| Excerpt provided |
Beyond our normal seasonal decluttering, in the last few months, Michael and I have been doing a bit of extra purging.
Some people have expressed concern—mostly that we might get rid of something now that we’ll want later. But I trust that God will supply our every need, even if I don’t use the space I have now to keep things I might want in a decade.
I don’t think lack of a coffee table will ever be my biggest risk. Although Michael and I are not among the wealthiest Americans, our lives have been characterized by abundance. I think we need to be more wary of warnings like:
> Come now, you rich, weep and howl for the miseries that are coming upon you. Your riches have rotted and your garments are moth-eaten. Your gold and silver have corroded, and their corrosion will be evidence against you and will eat your flesh like fire. You have laid up treasure in the last days. Behold, the wages of the laborers who mowed your fields, which you kept back by fraud, are crying out against you, and the cries of the harvesters have reached the ears of the Lord of hosts. You have lived on the earth in luxury and in self-indulgence. You have fattened your hearts in a day of slaughter. You have condemned and murdered the righteous person. He does not resist you.
(James 5:1-6 ESV)

| Directions |
In the Bible passage quoted in the post on decluttering, find every sentence that begins with "You have." List each one.

| Information given |
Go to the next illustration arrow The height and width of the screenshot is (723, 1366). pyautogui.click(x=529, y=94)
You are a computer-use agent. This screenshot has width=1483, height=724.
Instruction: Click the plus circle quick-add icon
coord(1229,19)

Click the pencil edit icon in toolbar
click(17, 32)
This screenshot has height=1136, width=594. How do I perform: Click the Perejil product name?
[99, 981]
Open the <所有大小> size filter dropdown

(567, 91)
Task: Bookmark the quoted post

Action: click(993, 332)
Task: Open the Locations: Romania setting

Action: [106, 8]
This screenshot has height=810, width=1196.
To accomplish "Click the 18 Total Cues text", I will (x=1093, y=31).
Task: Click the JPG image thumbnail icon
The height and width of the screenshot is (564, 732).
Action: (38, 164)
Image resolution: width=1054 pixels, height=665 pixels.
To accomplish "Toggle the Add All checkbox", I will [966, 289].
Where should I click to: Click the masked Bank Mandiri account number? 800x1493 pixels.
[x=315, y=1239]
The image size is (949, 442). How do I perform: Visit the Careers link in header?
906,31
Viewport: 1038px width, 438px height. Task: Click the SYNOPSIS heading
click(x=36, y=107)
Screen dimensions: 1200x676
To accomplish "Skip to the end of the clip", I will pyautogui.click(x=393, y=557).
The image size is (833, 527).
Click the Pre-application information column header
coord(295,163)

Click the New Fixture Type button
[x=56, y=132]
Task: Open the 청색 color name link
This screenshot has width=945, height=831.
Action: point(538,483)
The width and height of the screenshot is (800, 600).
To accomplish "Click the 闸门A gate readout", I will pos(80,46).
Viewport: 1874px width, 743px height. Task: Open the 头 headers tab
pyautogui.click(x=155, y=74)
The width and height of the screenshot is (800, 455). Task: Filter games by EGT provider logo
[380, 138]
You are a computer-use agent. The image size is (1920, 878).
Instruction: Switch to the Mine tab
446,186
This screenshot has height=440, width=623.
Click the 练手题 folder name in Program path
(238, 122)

| Expected answer |
- You have laid up treasure in the last days.
- You have lived on the earth in luxury and in self-indulgence.
- You have fattened your hearts in a day of slaughter.
- You have condemned and murdered the righteous person.